Having apparently lost, UK registry operator tries desperate legal gambit

The UK’s internet registry operator Nominet has claimed that an effort to remove members of its board and replace them with two caretaker directors is not legal and is refusing to put it to a member vote.

The move appears to be a desperate gambit by the organisation’s CEO and non-elected board members to keep their jobs after it became clear last week that they will lose the vote at an extraordinary general meeting (EGM).

In the past week, a further 60 members have said they publicly support the campaign for reform. That brings the total number to 279, representing 62 per cent of its largest 50 members. Just as significantly, one of Nominet’s largest members, Google, has said it would abstain from the vote, making it a virtual certainty that the vote will pass the 50 per cent threshold.

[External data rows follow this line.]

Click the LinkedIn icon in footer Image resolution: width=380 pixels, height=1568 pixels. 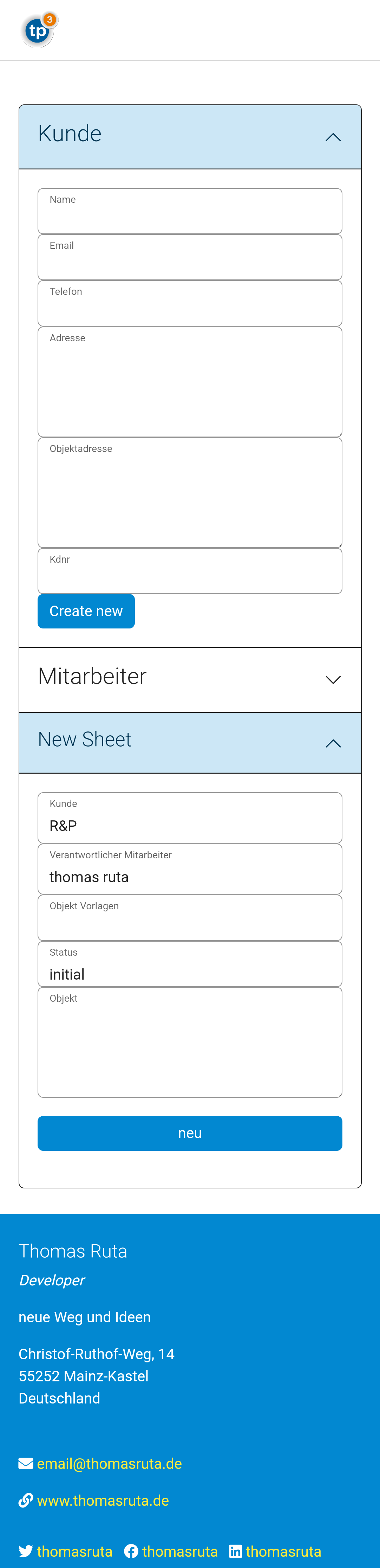pos(235,1551)
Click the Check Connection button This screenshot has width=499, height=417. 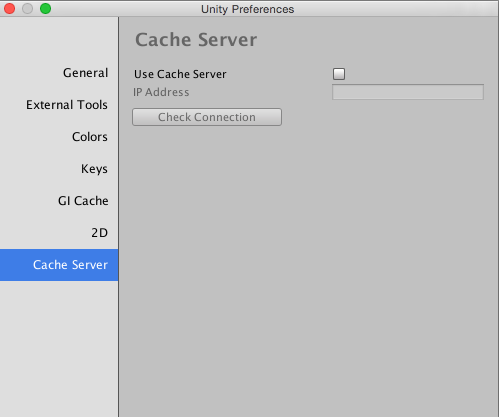(x=207, y=117)
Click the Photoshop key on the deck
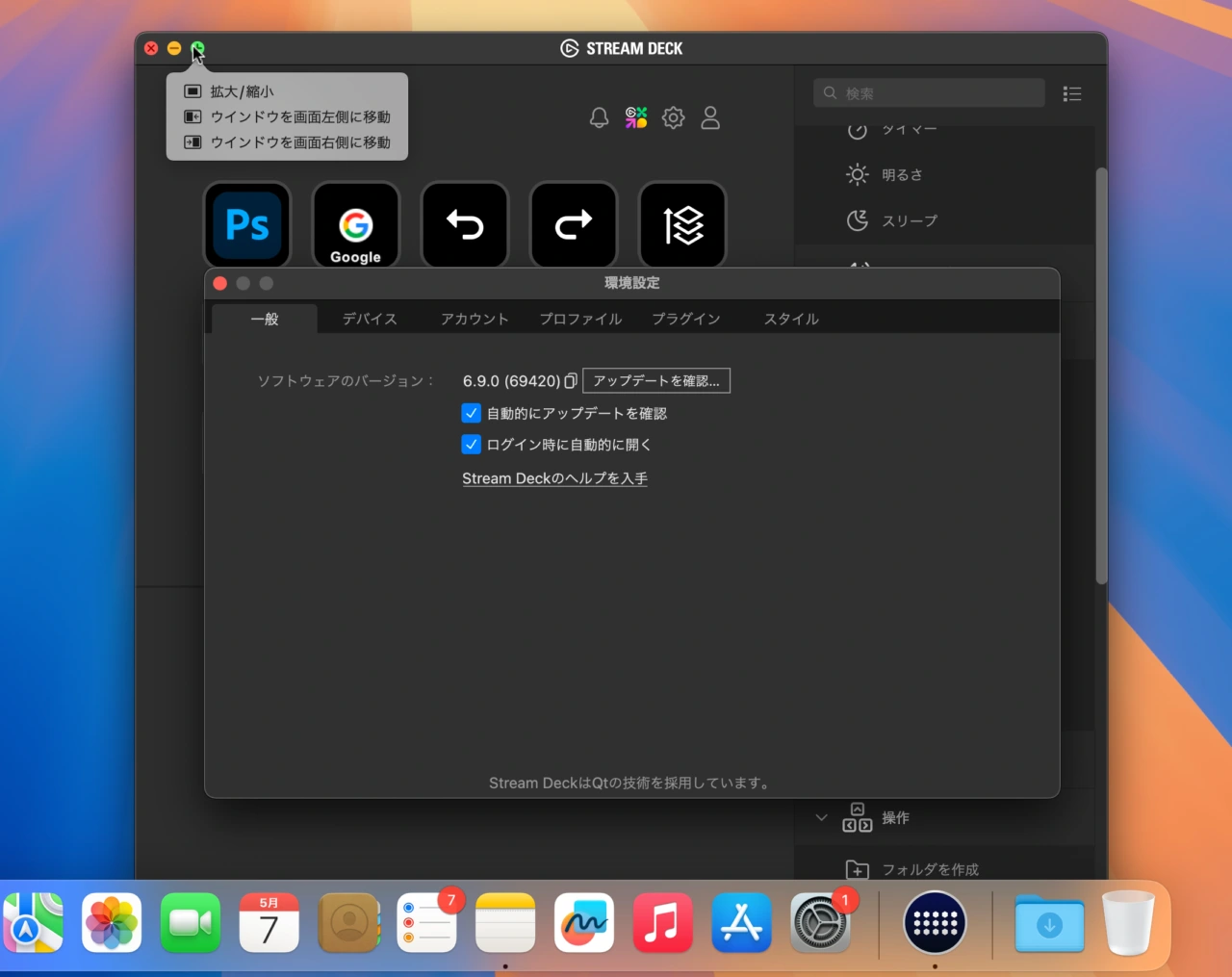Viewport: 1232px width, 977px height. 247,225
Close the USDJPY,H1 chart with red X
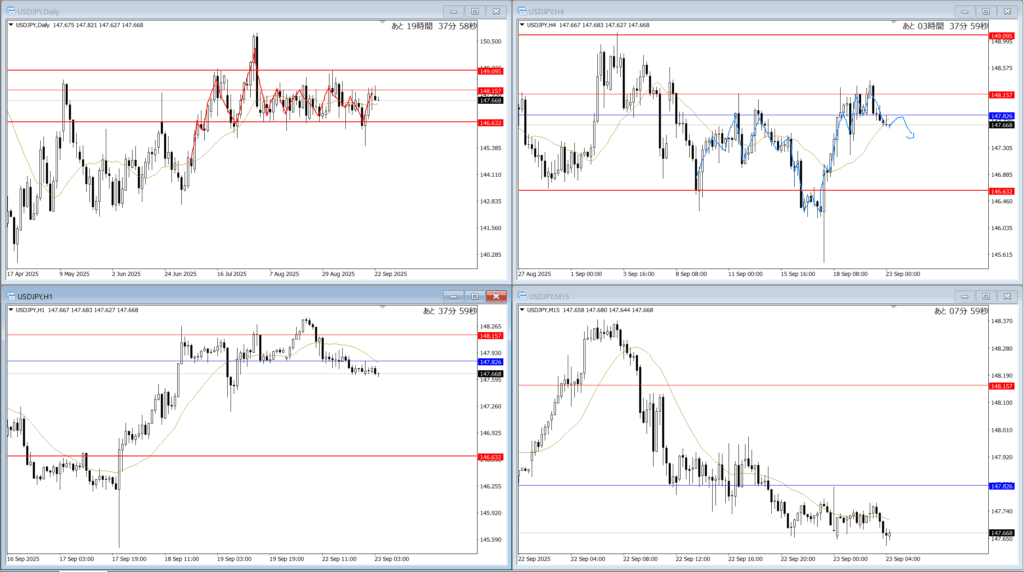This screenshot has height=572, width=1024. (x=496, y=296)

Nominet’s response has been to try to undermine the EGM itself. The demand to call the meeting came with two proposed resolutions: first, that three staff members, including the CEO, and two non-elected board members, including the chair, be removed from the board; and second, that two new, named directors be appointed in their place.

The registry operator claims the second resolution is not legal. “We have unequivocal advice that the second resolution, seeking to designate Sir Michael Lyons and Axel Pawlik as Directors is invalid and cannot be put before members,” Nominet’s chair Mark Wood said in a message posted to its website. “We have reviewed this carefully with our legal advisors, and independent counsel, who have all advised us that this is the case.”

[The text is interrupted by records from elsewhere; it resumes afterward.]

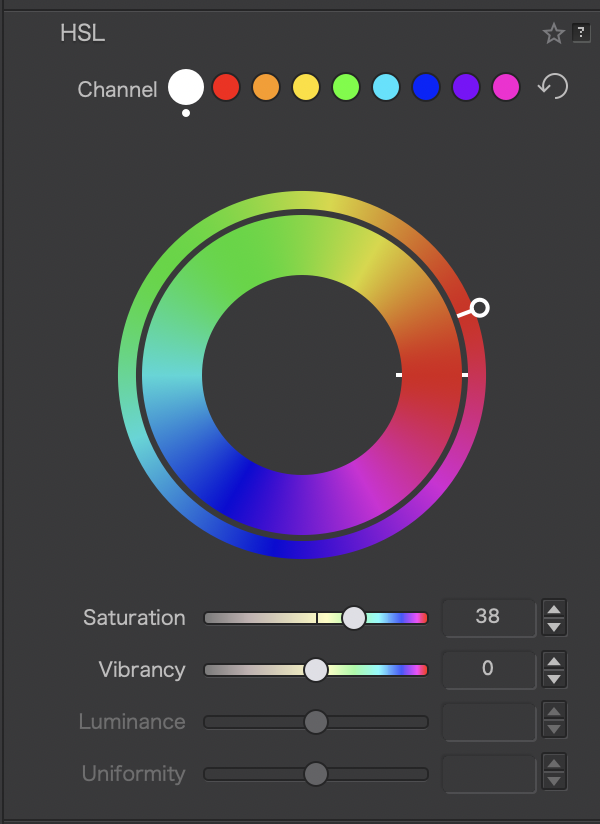The width and height of the screenshot is (600, 824).
Task: Click the hue wheel rotation handle
Action: click(x=480, y=307)
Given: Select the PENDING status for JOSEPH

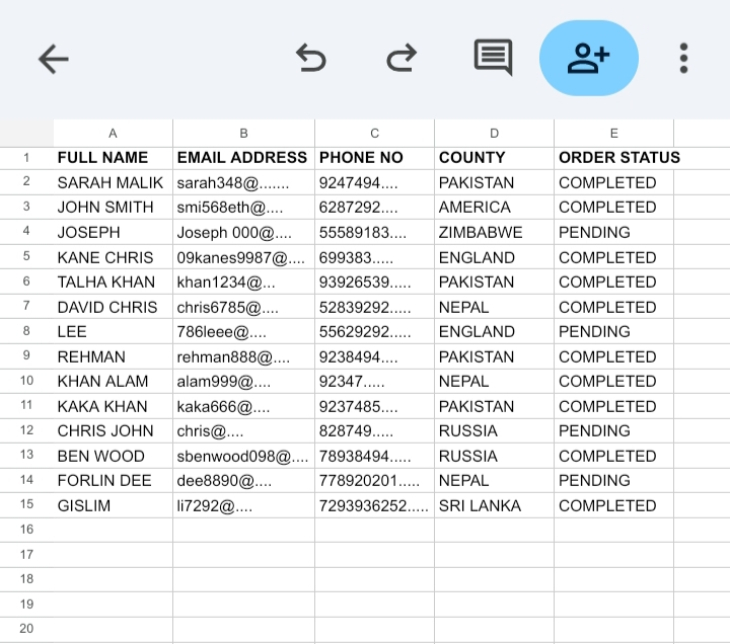Looking at the screenshot, I should 594,232.
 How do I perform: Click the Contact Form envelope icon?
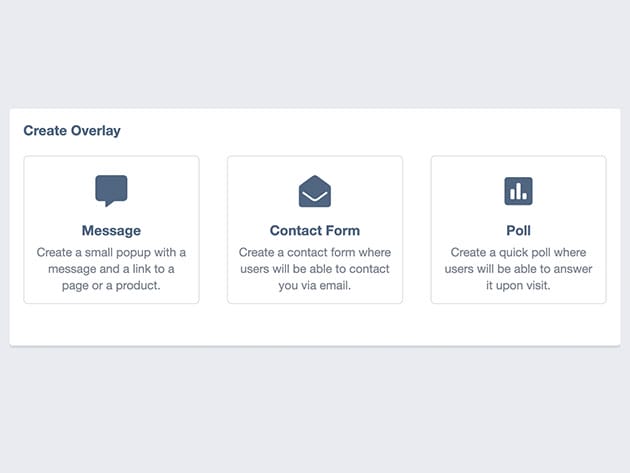pyautogui.click(x=315, y=191)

Nominet’s legal logic is that “members may appoint directors only through the elections process specified by our constitution, articles and bylaws, and the maximum number of member-elected Board seats are already filled.”

Stable genius

While it says it will still put the first resolution to members, Nominet’s board claims that without the second resolution, a vote to sack board members would destabilise the organisation.

“In light of this, we are even more concerned about the potential impact of the proposal to remove five appointed directors, including the entire executive team plus two appointed directors, including the Chair,” its note reads.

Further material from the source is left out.